In airports, I commonly overhear passengers (usually on their omnipresent cell phones) referring to the time they spend between connecting flights as their “layovers”. For example, “I’m here in Newark on an hour layover”. Folks, an hour’s wait between flights is not a “layover”. An overnight stay in a flea-bag airport hotel is a layover, because, well, you lay down. Or lie down. Whatever.

An hour in the airport between flights is a “sit-around”, or “sit”, because that’s what you’re doing. You’re sitting, not lying (although some flyers these days certainly come dressed for bed - but, I digress). “Layovers” are reserved for a night’s sleep in a hotel, and really short layovers are sometimes referred to by airline crews as “leanovers”.

So, anyway, this inspired me to think of commonly misused phrases and misconceptions in the computer world. Some you hear all the time, some you have to listen closely for, some are obvious even to the most casual observer.
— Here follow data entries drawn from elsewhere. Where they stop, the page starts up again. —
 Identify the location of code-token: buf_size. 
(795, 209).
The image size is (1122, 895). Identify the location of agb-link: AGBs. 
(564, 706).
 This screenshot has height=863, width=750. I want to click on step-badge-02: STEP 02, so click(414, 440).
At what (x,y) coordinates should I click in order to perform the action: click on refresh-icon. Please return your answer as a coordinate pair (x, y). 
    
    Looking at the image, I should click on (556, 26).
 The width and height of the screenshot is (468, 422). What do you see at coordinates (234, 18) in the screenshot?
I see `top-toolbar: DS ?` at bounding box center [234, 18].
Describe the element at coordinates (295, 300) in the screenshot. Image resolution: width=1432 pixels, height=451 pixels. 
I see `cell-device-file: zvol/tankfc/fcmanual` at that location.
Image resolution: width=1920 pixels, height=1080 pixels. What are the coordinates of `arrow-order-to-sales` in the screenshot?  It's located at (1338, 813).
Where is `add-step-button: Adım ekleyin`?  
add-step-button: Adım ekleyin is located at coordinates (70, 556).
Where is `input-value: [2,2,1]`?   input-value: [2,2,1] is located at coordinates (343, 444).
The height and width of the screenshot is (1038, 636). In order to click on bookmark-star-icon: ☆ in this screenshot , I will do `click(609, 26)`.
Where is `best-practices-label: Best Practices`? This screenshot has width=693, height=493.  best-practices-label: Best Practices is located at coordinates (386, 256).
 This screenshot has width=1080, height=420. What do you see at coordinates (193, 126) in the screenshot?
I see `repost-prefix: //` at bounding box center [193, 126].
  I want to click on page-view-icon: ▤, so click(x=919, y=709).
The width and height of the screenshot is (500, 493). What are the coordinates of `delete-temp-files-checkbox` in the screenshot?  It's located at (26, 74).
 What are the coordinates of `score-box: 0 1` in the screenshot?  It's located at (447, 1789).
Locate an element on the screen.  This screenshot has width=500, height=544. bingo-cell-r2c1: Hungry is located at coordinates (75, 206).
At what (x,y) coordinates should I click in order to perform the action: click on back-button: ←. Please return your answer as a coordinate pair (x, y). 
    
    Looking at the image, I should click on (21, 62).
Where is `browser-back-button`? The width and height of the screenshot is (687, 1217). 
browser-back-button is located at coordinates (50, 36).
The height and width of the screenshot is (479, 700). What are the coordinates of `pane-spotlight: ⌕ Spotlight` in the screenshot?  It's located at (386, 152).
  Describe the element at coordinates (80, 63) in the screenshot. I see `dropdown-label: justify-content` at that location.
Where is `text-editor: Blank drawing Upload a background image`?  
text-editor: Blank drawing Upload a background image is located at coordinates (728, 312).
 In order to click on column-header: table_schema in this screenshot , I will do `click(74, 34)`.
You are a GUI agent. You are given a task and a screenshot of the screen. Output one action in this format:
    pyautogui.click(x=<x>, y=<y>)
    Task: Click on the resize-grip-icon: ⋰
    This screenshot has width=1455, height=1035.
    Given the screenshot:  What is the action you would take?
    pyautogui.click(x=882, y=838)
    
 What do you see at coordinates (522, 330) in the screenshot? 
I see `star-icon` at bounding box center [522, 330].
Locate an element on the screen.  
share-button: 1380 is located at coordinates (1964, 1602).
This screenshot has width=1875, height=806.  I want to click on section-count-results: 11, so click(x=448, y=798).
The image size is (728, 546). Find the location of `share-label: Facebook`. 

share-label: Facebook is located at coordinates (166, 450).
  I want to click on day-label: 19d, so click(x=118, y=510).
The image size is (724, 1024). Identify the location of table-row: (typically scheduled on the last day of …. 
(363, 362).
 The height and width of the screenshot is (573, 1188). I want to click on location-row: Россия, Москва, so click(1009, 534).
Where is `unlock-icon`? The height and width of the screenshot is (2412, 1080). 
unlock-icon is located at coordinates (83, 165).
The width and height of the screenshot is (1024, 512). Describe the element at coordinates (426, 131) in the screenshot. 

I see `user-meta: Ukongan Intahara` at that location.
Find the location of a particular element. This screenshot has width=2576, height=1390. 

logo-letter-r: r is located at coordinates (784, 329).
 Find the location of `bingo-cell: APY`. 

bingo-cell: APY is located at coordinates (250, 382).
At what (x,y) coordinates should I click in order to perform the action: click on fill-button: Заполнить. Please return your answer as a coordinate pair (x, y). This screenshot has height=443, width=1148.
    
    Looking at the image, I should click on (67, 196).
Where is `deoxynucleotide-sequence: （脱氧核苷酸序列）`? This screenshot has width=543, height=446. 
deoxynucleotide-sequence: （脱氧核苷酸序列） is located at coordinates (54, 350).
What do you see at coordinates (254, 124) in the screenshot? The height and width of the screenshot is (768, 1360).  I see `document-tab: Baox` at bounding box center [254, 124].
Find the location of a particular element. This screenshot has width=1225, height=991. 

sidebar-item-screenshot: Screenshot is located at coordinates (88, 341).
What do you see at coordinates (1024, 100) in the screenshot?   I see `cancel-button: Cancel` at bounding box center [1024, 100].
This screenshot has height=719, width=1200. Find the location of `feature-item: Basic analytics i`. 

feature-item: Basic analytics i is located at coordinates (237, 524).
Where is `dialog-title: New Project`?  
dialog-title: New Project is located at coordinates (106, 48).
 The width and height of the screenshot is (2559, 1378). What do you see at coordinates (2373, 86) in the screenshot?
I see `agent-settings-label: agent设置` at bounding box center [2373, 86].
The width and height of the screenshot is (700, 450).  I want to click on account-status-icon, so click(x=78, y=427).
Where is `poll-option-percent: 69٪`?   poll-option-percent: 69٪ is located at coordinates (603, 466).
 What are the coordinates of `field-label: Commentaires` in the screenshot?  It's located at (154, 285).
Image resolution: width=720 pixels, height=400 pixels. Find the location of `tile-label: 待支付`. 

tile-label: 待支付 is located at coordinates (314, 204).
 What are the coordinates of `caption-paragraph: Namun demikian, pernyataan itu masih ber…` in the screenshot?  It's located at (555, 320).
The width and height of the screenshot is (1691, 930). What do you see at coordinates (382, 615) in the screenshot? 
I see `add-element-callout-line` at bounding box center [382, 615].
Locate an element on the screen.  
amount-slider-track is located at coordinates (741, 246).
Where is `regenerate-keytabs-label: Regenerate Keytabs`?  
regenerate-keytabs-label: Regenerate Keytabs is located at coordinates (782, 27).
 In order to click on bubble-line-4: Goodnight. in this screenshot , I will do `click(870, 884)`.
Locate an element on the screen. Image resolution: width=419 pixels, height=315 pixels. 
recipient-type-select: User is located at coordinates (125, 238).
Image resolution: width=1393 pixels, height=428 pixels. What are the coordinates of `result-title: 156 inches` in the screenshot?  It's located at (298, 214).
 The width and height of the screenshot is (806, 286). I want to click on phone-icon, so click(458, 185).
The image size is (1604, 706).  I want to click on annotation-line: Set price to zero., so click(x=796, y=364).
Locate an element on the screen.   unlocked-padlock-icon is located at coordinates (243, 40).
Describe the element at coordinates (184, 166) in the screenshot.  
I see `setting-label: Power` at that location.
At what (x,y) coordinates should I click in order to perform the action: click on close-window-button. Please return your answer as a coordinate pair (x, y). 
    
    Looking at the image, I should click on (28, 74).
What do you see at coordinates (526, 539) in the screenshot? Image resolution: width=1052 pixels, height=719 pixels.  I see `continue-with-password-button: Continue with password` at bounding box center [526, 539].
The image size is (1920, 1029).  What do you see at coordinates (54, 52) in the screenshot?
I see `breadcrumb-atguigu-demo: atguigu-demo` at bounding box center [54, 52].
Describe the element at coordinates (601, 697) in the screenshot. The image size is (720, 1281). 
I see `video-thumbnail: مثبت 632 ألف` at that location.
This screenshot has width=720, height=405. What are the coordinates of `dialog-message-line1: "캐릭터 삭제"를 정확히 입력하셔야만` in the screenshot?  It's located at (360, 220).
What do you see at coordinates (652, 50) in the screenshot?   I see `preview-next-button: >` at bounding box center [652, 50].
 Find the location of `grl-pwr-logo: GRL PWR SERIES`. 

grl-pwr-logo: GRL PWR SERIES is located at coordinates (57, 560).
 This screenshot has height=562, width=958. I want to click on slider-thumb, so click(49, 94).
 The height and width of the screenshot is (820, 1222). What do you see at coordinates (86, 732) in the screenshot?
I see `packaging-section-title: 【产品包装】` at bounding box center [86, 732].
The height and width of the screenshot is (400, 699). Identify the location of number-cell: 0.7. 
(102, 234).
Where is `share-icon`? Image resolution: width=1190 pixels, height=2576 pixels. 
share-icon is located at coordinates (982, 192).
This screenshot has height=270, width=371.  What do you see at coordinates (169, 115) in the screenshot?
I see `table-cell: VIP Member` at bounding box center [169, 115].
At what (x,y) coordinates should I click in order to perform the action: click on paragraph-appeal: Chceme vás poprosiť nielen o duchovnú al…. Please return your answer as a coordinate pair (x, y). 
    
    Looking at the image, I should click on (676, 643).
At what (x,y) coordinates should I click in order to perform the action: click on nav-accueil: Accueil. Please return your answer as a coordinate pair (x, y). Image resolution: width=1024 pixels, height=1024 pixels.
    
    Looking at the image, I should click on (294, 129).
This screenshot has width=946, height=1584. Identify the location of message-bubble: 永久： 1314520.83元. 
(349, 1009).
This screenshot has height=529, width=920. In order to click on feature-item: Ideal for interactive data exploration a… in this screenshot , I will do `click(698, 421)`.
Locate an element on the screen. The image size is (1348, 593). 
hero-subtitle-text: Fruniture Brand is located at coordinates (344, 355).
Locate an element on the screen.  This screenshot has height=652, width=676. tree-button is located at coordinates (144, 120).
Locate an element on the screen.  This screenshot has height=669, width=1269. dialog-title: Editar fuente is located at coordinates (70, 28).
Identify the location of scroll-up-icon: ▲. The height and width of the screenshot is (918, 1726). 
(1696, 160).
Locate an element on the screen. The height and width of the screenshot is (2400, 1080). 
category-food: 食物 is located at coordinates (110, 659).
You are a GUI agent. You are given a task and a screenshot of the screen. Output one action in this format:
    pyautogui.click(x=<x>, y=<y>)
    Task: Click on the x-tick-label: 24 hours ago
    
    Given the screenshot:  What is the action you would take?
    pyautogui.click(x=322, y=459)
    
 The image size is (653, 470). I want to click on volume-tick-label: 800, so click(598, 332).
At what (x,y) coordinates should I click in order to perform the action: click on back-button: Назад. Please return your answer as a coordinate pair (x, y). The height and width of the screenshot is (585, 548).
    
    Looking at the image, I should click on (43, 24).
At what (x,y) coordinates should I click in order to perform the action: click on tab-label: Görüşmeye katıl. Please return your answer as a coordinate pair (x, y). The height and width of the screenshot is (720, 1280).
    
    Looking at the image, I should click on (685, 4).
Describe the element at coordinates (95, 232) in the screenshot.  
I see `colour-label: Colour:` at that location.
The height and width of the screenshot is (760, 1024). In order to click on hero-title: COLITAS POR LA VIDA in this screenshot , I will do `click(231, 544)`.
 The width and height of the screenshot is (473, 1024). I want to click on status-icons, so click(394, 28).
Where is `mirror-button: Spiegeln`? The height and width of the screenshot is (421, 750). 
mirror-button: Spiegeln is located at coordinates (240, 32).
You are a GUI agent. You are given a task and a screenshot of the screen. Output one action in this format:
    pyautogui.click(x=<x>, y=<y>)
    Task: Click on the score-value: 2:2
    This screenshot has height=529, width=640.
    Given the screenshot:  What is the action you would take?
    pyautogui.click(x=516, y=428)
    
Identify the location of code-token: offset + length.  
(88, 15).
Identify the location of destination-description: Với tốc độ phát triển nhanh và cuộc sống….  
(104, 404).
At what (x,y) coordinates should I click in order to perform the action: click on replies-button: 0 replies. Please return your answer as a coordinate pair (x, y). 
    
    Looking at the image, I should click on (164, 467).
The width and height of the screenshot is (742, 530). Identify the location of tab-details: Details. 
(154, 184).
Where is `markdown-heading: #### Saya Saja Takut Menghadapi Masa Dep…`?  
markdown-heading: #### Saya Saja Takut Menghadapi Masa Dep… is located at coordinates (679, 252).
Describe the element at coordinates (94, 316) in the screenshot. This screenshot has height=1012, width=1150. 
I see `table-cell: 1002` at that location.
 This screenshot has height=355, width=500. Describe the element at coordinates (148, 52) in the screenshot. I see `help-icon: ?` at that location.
Here we go.

How often do you hear this: “Log on to our website at www.bigbucks.com for more details”? OK. Visiting a web site is not “logging on”. Now, if the web site required you to enter a password to access the site, then you would be logging on to the site.

Here’s another. “I’m on the computer”. No, you’re not. Perhaps you’re “at” the computer, but you’re not “on” it, any more than you’re “on” the phone (or “on” a layover, for that matter). Same goes with “I’m on the internet”.

Here’s a bit of cleverly deceptive advertising I saw recently. A local cable company, which shall remain nameless, is running a TV ad with big text headlines claiming that their cable modem internet access is “THREE TO FIVE TIMES faster than DSL”. What you can’t see, unless you’re right up in front of the TV soaking up all that harmful radiation, is a line of tiny fine print that says something like “Compared to 768 Kbps DSL”.

Now, it’s not that what they’ve said isn’t true. Their 3 Mbps (megabits-per-second) cable connection is indeed around three-to-five times faster than a 768 Kbps (kilobits-per-second) connection. However, the ad neglects to tell you that there are 3 Mbps (and faster) DSL connections available, at the same price, if not cheaper, than what the cable company offers. Oh, and satellite dishes are installed by unscrupulous con men and will turn your pets into mad mutants as well.

Also on TV this week, on one of those Home Shopping channels, the same “info-babe” that gushes at Esteban’s every guitar chord is now gushing at the awesome power of the latest Windows laptops.

Oh, no! I just did it myself. I said, “on” TV. Now, wait. Was she “on” TV, or “in” the TV”? Help me, Mr. Wizard!